▶ WHAT YOU ARE ASKED TO DO:
The answer must reproduce every record exactly, with all pictures omitted.

▶ WORKING DATA:
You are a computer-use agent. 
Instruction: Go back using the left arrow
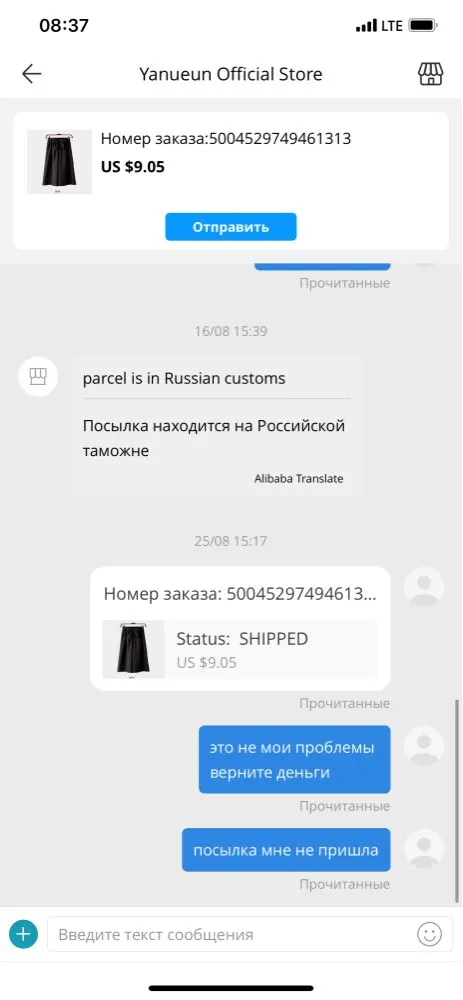(x=31, y=74)
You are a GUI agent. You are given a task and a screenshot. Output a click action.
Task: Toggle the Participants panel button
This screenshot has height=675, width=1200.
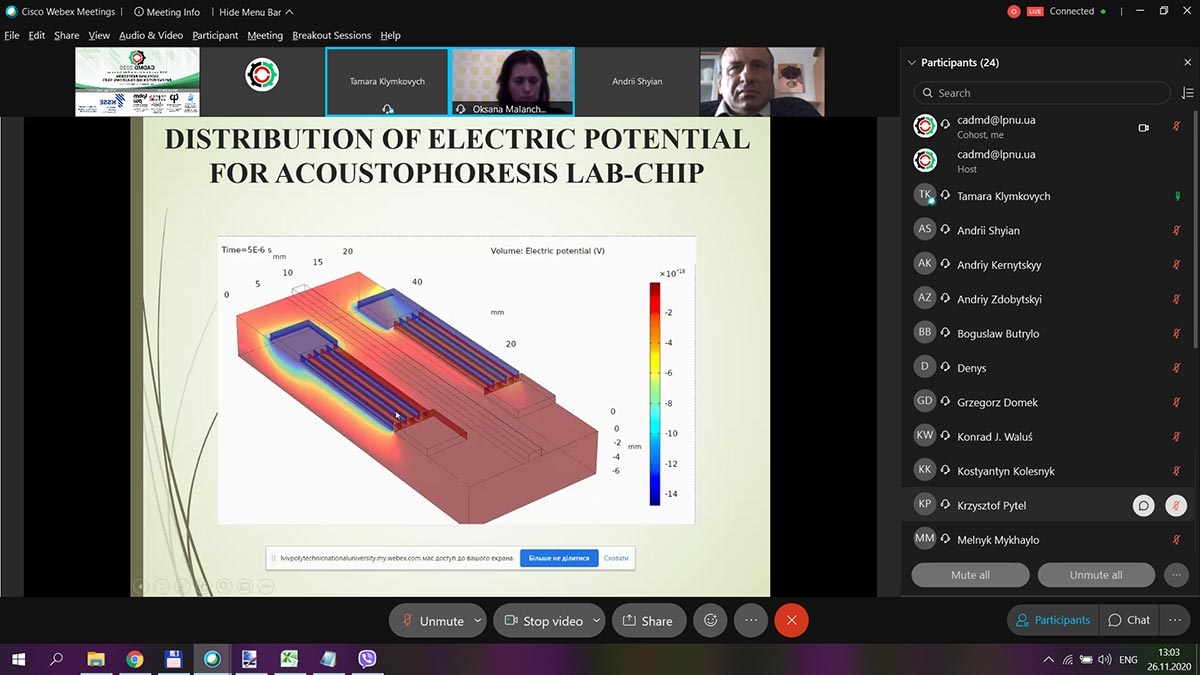1052,620
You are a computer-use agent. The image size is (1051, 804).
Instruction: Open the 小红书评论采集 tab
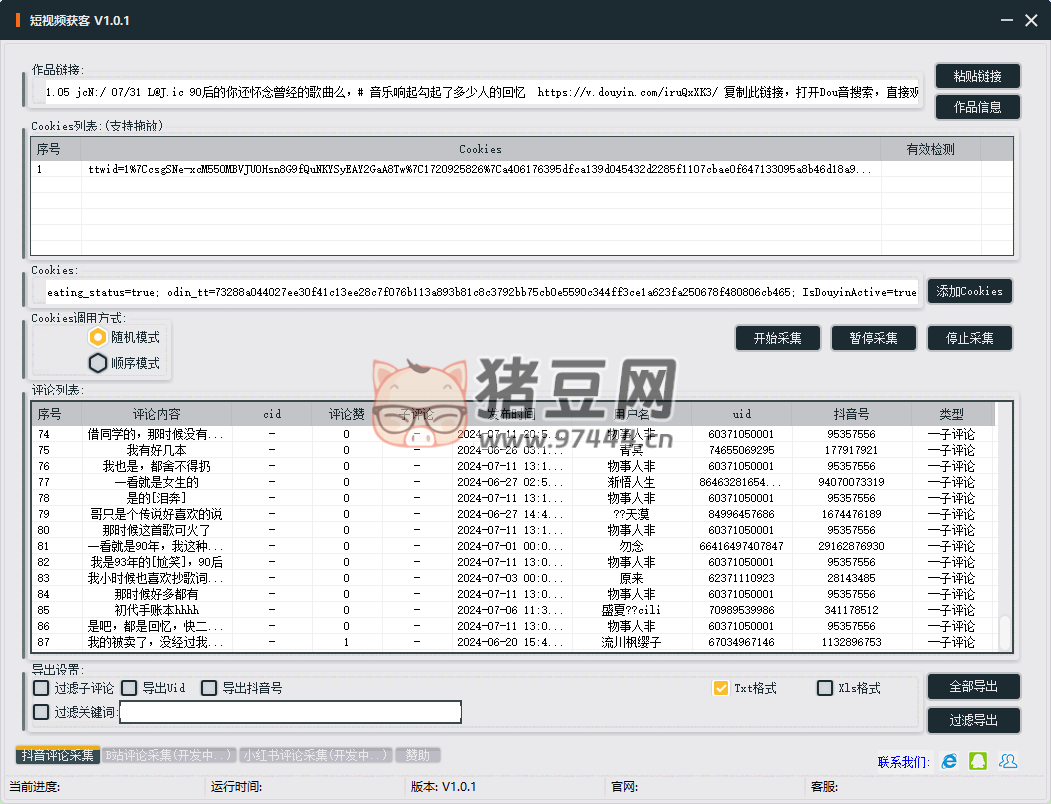[x=315, y=755]
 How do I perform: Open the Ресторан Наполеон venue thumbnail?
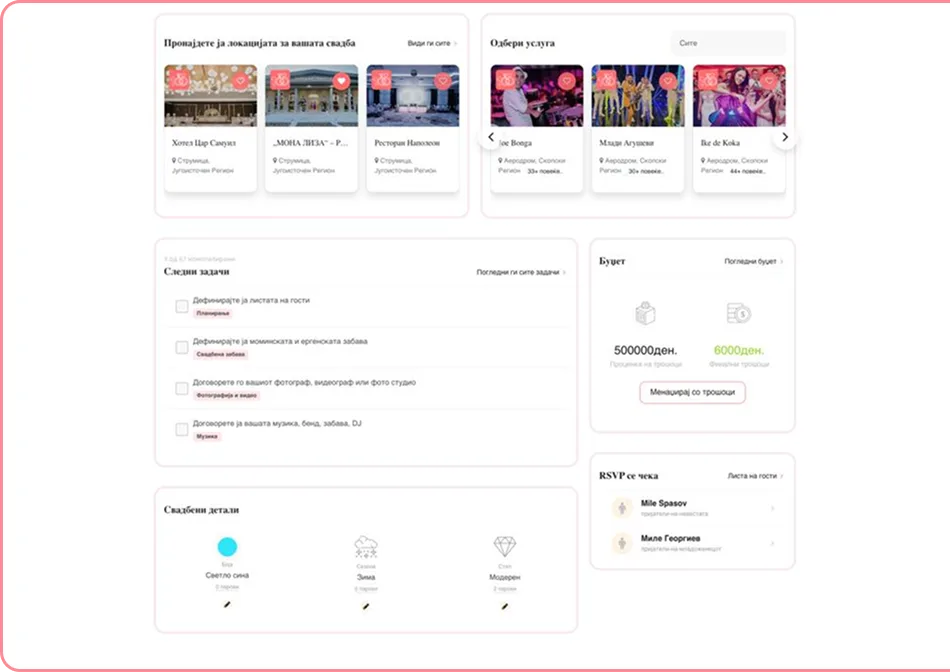[412, 97]
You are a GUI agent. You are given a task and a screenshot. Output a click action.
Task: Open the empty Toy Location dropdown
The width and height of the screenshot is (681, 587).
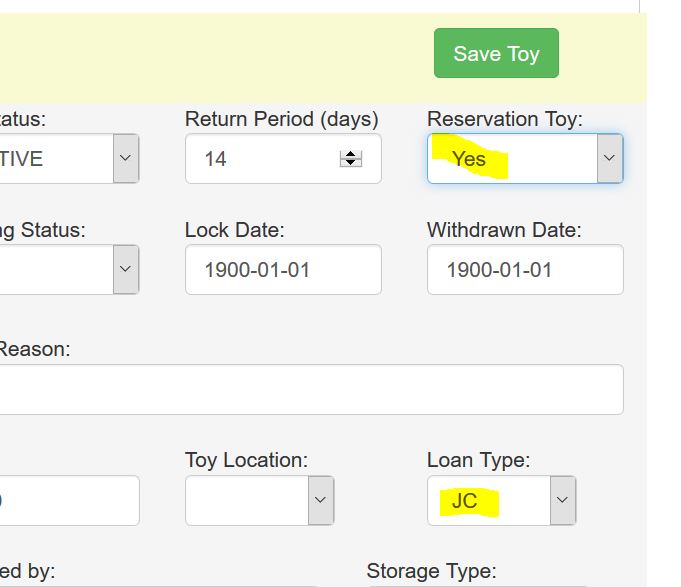tap(259, 500)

▶ REPLY:
You are a computer-use agent. 
Instruction: Go back using the left arrow
(x=31, y=74)
You are a GUI agent. You are given a task and a screenshot. Output a click action.
Task: Toggle the Participants panel button
This screenshot has height=675, width=1200.
1052,620
You are a computer-use agent. The image size is (1051, 804).
Instruction: Open the 小红书评论采集 tab
[x=315, y=755]
 How do I perform: Open the Ресторан Наполеон venue thumbnail?
[412, 97]
You are a GUI agent. You are given a task and a screenshot. Output a click action.
Task: Open the empty Toy Location dropdown
The width and height of the screenshot is (681, 587).
tap(259, 500)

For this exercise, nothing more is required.